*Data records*

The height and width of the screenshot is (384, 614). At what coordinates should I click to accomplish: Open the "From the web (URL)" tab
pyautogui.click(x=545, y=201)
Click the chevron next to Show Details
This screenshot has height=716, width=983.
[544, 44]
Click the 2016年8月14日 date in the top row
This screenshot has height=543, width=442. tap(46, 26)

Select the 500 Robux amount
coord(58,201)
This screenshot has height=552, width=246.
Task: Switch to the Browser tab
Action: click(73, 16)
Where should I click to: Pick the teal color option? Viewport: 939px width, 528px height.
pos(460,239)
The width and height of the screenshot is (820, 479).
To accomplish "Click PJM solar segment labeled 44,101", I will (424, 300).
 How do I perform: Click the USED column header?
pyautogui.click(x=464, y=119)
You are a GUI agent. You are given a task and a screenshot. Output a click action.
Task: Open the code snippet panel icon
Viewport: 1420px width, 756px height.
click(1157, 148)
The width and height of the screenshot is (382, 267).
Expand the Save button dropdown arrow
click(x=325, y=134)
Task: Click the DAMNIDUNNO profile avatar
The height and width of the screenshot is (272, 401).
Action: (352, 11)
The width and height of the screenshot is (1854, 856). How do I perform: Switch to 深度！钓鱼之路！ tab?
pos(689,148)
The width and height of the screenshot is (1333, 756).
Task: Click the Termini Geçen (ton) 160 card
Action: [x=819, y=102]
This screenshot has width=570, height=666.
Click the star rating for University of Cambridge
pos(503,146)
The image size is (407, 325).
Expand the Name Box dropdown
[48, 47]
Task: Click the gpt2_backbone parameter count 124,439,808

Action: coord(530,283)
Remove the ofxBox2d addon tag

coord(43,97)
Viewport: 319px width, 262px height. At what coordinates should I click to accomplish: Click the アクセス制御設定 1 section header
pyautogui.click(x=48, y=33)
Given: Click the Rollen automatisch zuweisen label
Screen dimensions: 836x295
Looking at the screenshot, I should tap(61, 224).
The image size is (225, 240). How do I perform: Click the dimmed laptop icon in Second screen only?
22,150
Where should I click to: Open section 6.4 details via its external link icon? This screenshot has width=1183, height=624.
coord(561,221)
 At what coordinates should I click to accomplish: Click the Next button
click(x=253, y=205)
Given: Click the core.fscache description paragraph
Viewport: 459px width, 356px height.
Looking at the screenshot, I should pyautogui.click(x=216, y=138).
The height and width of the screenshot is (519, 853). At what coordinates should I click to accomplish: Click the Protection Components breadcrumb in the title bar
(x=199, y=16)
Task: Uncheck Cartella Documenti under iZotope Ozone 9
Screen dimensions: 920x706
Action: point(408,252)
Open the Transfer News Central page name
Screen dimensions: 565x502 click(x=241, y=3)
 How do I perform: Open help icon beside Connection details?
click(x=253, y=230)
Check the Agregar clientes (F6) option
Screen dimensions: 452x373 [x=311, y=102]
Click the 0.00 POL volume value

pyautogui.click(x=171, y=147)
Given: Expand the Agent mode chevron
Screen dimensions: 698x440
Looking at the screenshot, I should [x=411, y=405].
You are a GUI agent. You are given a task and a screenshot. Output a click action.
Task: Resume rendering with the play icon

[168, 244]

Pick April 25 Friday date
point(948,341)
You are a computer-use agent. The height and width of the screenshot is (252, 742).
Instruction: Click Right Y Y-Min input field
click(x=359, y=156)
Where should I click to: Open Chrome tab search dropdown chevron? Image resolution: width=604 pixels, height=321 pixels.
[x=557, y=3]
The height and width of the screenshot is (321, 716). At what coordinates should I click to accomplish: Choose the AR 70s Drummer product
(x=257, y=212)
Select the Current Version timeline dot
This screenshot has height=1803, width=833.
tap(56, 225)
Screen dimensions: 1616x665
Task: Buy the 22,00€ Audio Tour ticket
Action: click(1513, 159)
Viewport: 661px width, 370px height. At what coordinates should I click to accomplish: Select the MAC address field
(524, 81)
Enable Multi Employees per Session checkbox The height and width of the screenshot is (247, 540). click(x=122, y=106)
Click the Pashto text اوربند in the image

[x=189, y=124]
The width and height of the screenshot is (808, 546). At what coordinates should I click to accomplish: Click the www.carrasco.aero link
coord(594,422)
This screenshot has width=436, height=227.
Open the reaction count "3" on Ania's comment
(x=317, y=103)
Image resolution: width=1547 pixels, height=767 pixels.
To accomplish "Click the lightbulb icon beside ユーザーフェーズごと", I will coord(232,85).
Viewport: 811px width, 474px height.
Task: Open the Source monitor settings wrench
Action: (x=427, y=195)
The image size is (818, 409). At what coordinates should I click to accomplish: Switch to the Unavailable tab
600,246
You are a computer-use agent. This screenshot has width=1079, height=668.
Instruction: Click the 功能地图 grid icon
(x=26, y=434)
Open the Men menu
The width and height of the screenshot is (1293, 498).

*Action item*
Your answer should consist only of the lines from the one that holds "Open the reaction" to the end of the entries above, both ends included, each repeated exactly.

*Solution*
Open the reaction count "3" on Ania's comment
(x=317, y=103)
Image resolution: width=1547 pixels, height=767 pixels.
To accomplish "Click the lightbulb icon beside ユーザーフェーズごと", I will coord(232,85).
Viewport: 811px width, 474px height.
Task: Open the Source monitor settings wrench
Action: (x=427, y=195)
The image size is (818, 409). At what coordinates should I click to accomplish: Switch to the Unavailable tab
600,246
You are a computer-use agent. This screenshot has width=1079, height=668.
Instruction: Click the 功能地图 grid icon
(x=26, y=434)
Open the Men menu
The width and height of the screenshot is (1293, 498).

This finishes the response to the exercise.